- _WHAT THIS TASK INVOLVES_
How many lines of these entries include the string "options"? State the number alone.

- _WORKING DATA_
"""

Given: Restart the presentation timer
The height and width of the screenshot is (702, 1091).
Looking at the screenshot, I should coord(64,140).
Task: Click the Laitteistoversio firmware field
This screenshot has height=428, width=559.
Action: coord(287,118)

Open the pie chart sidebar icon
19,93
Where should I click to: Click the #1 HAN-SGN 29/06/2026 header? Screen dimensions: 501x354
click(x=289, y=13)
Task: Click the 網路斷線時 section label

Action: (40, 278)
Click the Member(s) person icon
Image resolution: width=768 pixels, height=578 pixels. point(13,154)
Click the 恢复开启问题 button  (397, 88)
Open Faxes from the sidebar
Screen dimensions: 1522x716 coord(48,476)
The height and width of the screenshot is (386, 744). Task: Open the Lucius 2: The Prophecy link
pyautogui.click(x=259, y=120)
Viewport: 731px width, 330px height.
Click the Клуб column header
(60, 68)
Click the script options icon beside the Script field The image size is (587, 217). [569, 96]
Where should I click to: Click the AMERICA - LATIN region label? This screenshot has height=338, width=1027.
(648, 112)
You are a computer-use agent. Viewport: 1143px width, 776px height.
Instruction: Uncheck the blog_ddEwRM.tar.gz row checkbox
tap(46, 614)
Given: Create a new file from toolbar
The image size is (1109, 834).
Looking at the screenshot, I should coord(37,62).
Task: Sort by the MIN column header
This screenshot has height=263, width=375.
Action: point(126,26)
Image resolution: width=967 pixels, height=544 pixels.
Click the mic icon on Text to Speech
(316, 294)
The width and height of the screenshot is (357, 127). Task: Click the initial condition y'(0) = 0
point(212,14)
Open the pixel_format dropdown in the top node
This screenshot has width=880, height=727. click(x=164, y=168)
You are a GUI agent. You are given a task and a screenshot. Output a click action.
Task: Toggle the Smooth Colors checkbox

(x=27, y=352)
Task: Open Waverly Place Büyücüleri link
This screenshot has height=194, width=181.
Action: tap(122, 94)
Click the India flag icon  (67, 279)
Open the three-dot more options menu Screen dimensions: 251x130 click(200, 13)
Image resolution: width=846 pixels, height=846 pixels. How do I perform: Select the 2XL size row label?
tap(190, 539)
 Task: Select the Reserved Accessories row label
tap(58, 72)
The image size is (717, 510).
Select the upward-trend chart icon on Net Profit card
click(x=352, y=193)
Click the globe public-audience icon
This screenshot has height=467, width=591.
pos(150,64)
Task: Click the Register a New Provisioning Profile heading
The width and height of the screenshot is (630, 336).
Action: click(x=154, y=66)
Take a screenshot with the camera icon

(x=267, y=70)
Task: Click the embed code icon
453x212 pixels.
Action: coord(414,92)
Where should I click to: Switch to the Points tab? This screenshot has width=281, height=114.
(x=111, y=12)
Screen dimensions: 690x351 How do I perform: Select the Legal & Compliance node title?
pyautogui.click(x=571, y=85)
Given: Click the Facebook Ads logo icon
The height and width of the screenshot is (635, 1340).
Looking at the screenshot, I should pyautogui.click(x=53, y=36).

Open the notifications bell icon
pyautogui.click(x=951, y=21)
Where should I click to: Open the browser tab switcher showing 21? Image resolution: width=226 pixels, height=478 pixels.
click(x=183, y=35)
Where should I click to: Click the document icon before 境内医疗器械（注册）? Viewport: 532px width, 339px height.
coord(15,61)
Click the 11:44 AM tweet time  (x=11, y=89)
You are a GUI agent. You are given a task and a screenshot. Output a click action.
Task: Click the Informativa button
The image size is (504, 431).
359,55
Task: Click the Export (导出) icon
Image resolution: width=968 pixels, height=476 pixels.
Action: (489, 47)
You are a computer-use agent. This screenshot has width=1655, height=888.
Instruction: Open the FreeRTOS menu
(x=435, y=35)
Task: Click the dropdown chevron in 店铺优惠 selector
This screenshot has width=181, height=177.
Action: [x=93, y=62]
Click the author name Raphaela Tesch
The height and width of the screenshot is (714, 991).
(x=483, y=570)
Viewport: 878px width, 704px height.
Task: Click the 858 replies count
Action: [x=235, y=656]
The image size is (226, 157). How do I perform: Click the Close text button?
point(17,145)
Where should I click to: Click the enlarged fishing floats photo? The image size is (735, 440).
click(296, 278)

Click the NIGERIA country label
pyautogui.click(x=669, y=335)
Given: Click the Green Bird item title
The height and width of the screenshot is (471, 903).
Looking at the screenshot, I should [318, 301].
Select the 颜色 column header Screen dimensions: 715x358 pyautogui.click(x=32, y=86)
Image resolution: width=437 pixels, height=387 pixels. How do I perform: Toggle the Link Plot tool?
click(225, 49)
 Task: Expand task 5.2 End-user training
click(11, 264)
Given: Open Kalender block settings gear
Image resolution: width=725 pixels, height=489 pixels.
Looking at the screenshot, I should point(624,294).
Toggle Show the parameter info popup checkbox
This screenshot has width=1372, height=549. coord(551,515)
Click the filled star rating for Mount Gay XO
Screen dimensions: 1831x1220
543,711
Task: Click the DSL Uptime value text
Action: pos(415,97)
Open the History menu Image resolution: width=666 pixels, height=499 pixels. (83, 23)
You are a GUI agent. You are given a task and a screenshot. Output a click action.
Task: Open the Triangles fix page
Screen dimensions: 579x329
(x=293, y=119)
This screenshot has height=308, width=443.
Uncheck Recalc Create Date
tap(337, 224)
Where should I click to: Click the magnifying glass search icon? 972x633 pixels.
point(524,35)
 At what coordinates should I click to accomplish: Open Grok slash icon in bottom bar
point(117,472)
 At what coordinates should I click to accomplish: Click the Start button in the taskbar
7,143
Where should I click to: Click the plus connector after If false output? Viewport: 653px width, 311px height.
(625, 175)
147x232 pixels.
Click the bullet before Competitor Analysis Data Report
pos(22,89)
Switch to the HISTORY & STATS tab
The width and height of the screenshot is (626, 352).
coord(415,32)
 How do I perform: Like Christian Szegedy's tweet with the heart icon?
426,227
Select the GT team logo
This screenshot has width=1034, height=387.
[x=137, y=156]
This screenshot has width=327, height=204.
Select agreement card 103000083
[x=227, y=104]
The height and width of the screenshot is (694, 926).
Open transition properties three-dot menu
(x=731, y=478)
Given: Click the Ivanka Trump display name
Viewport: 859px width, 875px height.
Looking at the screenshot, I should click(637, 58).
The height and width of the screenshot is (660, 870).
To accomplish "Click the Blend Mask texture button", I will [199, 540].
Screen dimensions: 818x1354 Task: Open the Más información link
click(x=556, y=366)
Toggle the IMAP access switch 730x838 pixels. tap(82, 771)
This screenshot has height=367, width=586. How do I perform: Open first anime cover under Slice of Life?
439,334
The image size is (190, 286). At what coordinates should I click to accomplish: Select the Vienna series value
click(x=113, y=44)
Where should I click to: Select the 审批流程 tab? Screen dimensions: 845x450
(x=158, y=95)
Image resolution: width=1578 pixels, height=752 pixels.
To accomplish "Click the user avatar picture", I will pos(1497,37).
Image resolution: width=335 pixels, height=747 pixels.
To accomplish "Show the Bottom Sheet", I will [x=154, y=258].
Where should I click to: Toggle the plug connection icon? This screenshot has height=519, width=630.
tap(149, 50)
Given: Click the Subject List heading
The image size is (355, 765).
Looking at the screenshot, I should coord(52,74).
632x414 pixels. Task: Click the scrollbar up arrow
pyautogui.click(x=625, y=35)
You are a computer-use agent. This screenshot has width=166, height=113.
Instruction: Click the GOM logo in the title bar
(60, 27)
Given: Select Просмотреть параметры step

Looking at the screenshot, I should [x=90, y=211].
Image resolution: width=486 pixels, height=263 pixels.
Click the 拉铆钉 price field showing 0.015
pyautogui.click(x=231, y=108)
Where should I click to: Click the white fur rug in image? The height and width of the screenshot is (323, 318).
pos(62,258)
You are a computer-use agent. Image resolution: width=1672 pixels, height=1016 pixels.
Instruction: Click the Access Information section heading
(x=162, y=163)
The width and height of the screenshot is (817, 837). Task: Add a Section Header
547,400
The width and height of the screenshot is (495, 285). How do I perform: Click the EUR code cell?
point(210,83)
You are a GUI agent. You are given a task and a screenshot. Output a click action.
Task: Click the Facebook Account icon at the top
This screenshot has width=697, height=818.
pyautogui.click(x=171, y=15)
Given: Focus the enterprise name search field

"""

- _RESPONSE FOR THIS EXERCISE_
2